5. The method for preparing the hydroxylated zwitterionic additive according to any one of claims 1 to 4, characterized in that, Includes the following steps: A compound having the structure shown in Formula 2, 1,3-propylsulfonate lactone, and an organic solvent were mixed and subjected to an affinity ring-opening addition reaction to obtain the hydroxylated zwitterionic additive. Formula 2.

6. The preparation method according to claim 5, characterized in that, The molar ratio of the compound having the structure shown in Formula 2 to 1,3-propylsulfonate lactone is 1:(1~6).

7. The manufacturing method as described in claim 5, characterized in that, The nucleophilic ring-opening addition reaction was carried out at a temperature of 40°C for 72 hours.
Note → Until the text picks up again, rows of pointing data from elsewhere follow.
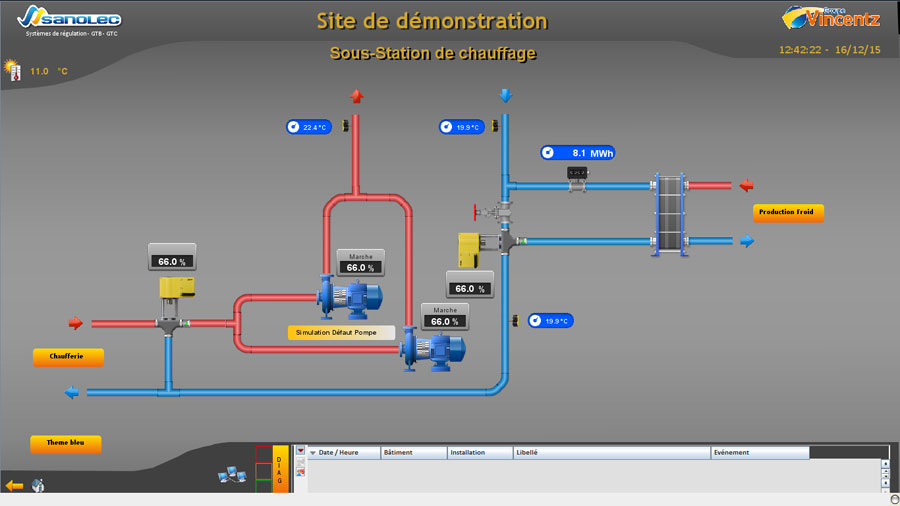Open the Chaufferie page

click(x=68, y=356)
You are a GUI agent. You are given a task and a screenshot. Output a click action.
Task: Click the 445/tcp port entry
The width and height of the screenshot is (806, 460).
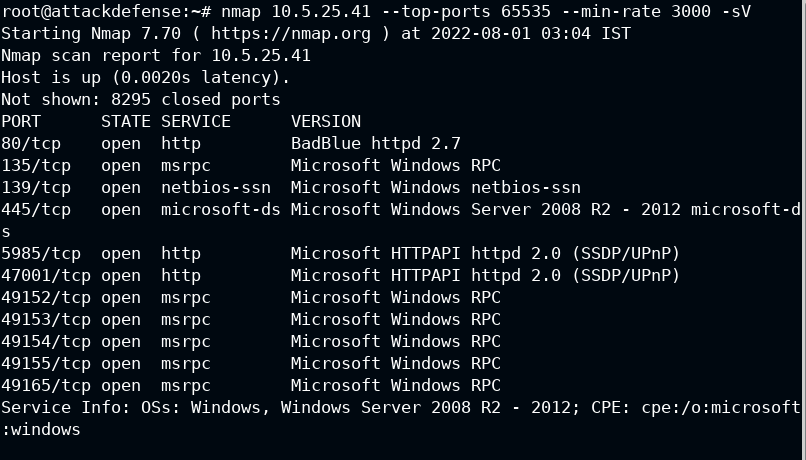[36, 210]
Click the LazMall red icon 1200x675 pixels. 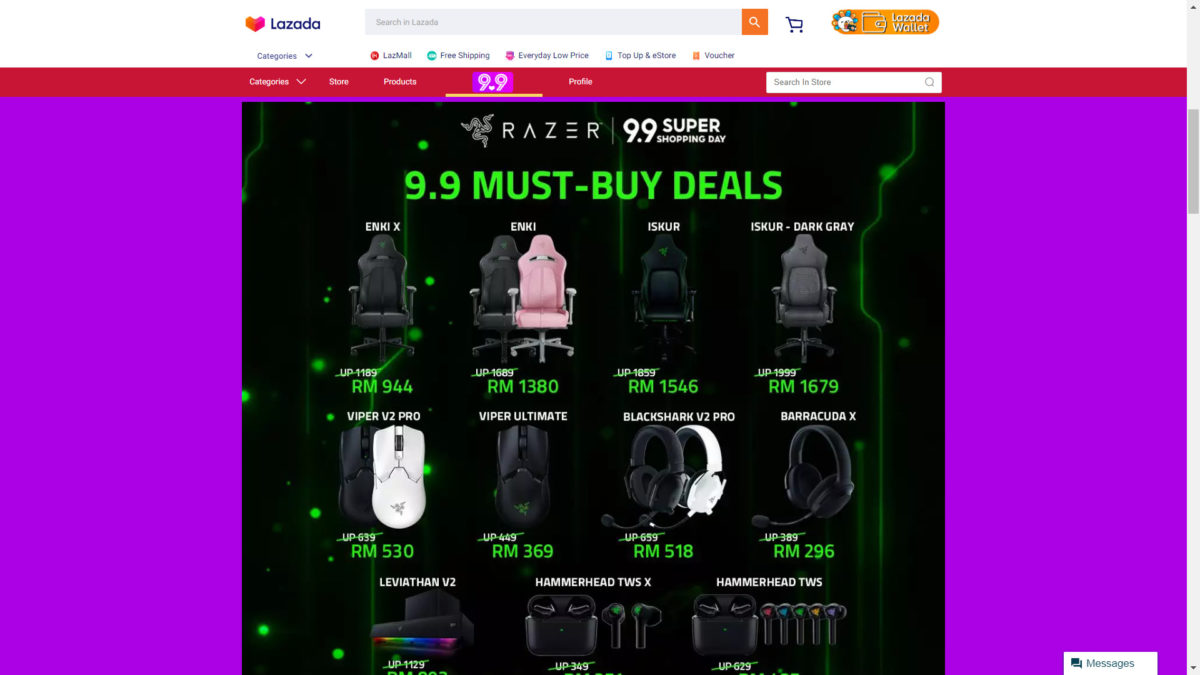375,56
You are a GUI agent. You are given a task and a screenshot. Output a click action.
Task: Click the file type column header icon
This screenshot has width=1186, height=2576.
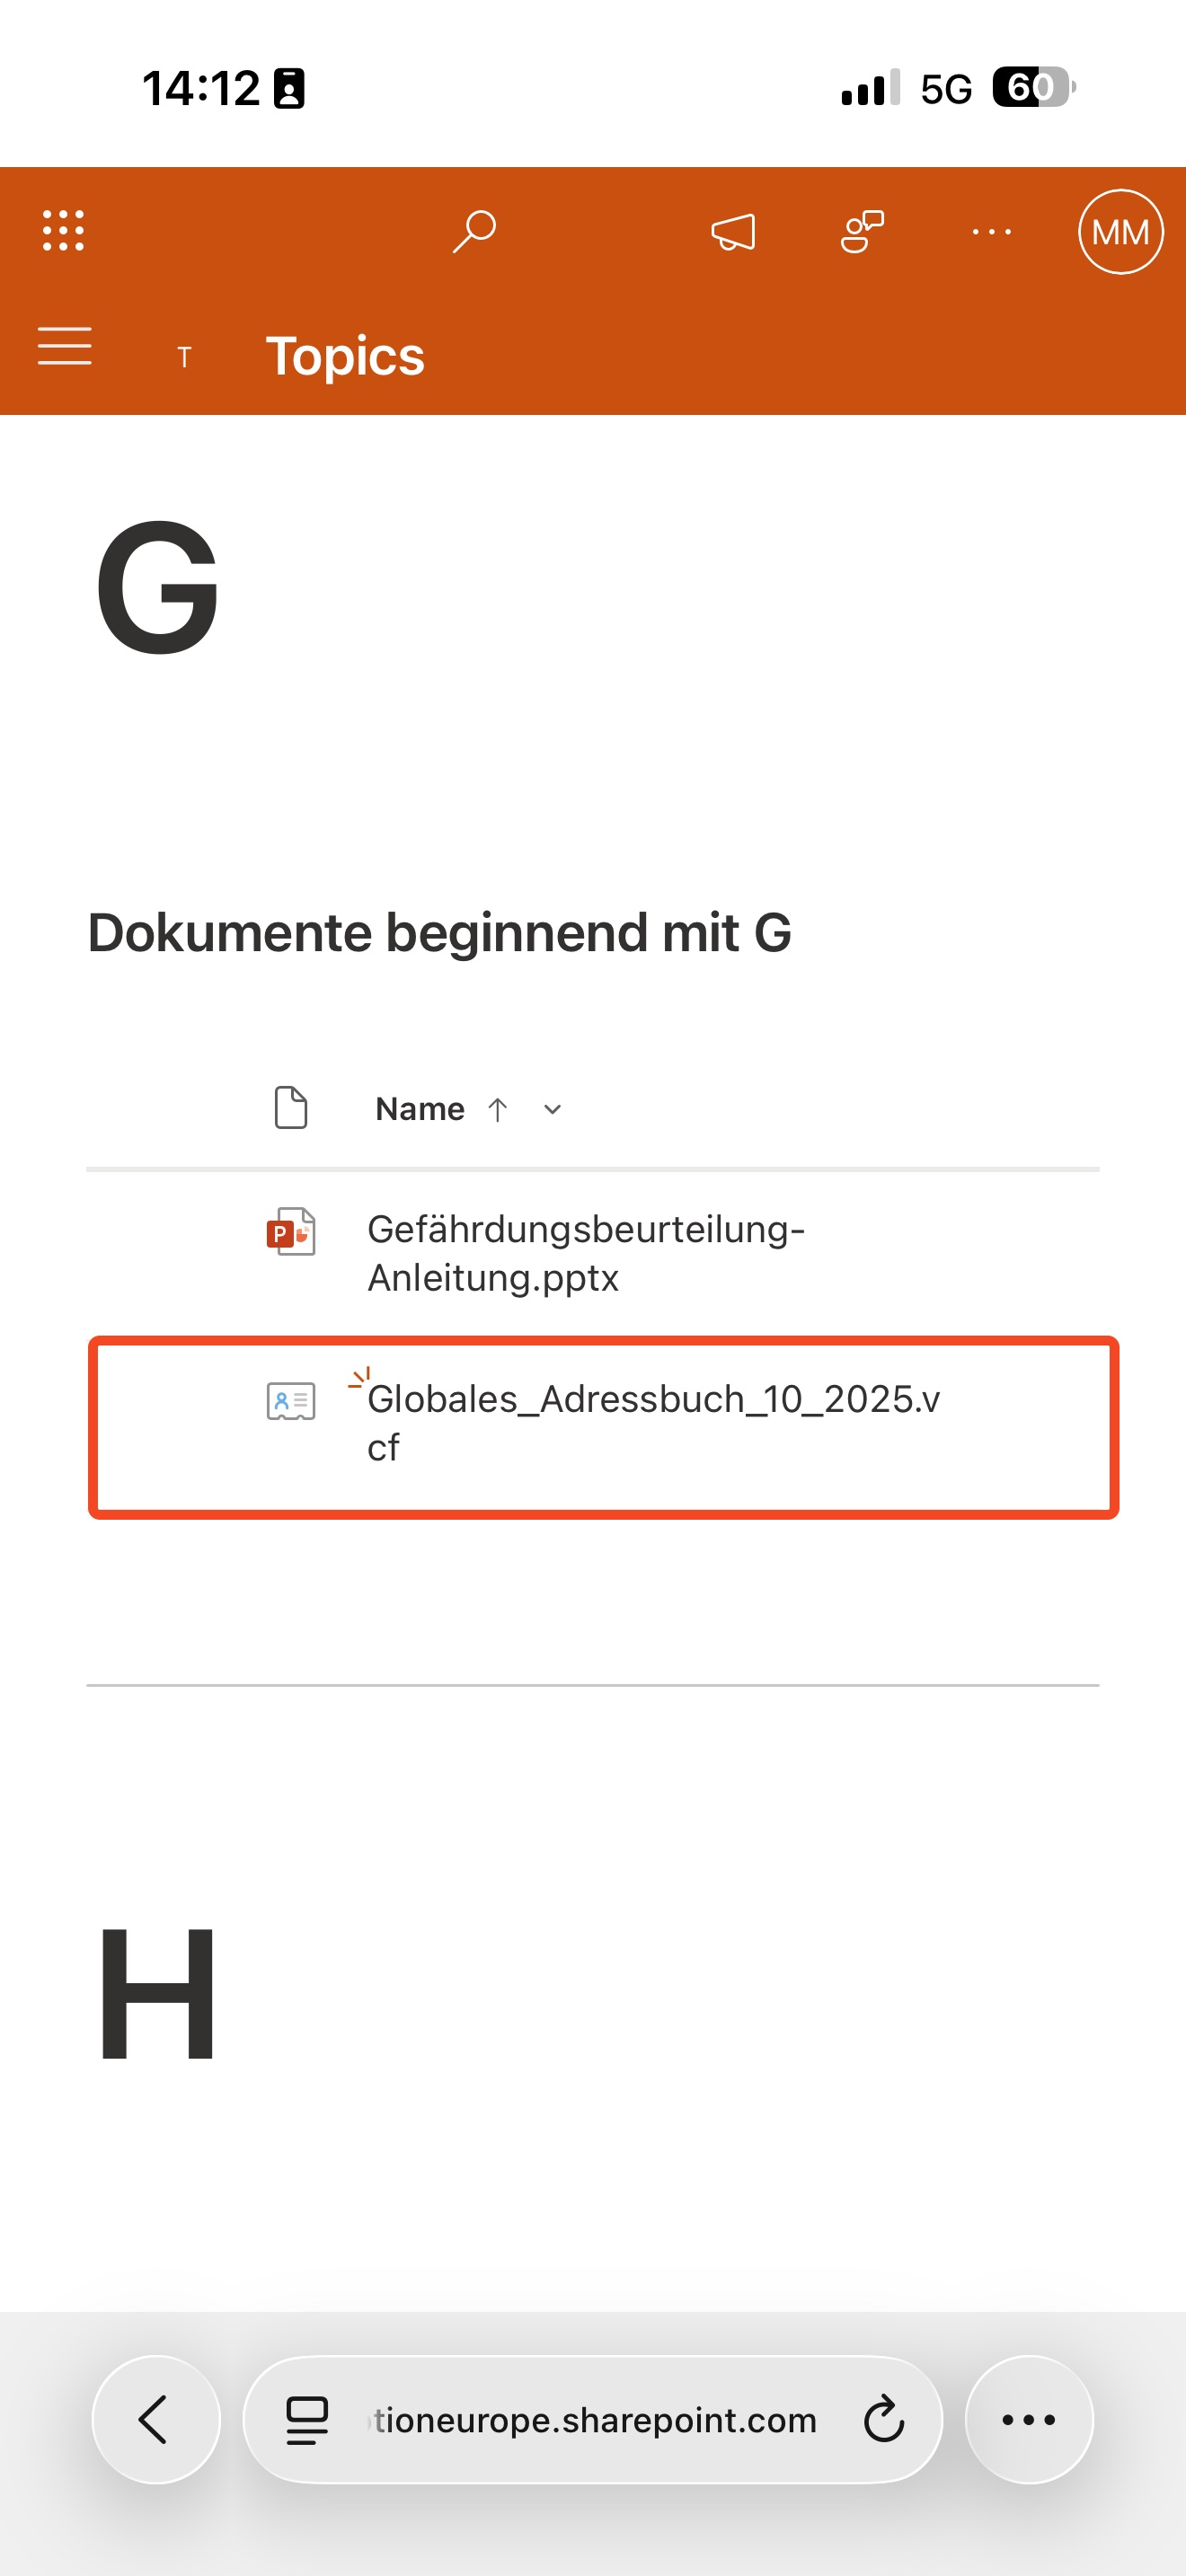click(291, 1107)
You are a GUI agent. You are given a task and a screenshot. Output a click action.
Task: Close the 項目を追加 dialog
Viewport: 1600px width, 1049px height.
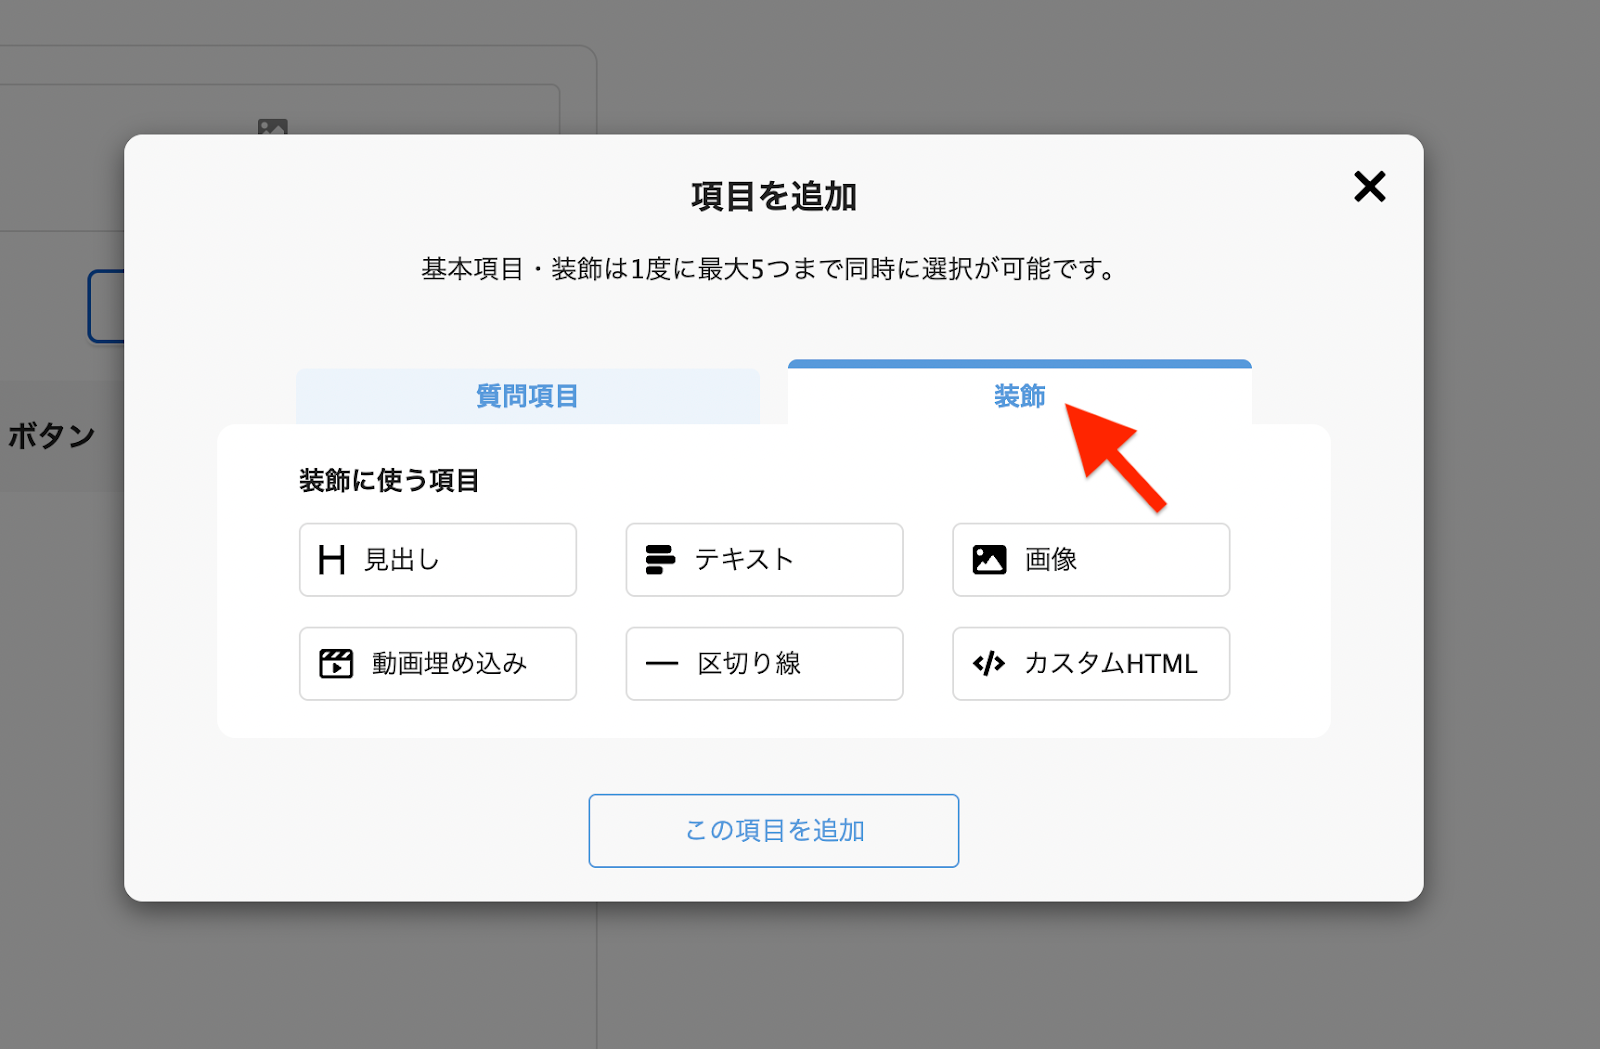(x=1369, y=187)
The nucleophilic ring-opening addition reaction was carried out under stirring.

8. A zinc-based battery electrolyte, characterized in that, Including zinc sulfate and hydroxylated zwitterionic additives; The hydroxylated zwitterionic additive is the hydroxylated zwitterionic additive according to any one of claims 1 to 4 or the hydroxylated zwitterionic additive prepared by the preparation method according to any one of claims 5 to 7.

9. The zinc-based battery electrolyte as described in claim 8, characterized in that, The concentration of zinc sulfate in the zinc-based battery electrolyte is 0.5~3 mol / L.

10. The zinc-based battery electrolyte as described in claim 8, characterized in that, The concentration of the hydroxylated zwitterionic additive in the zinc-based battery electrolyte is 0.5~500 mmol / L.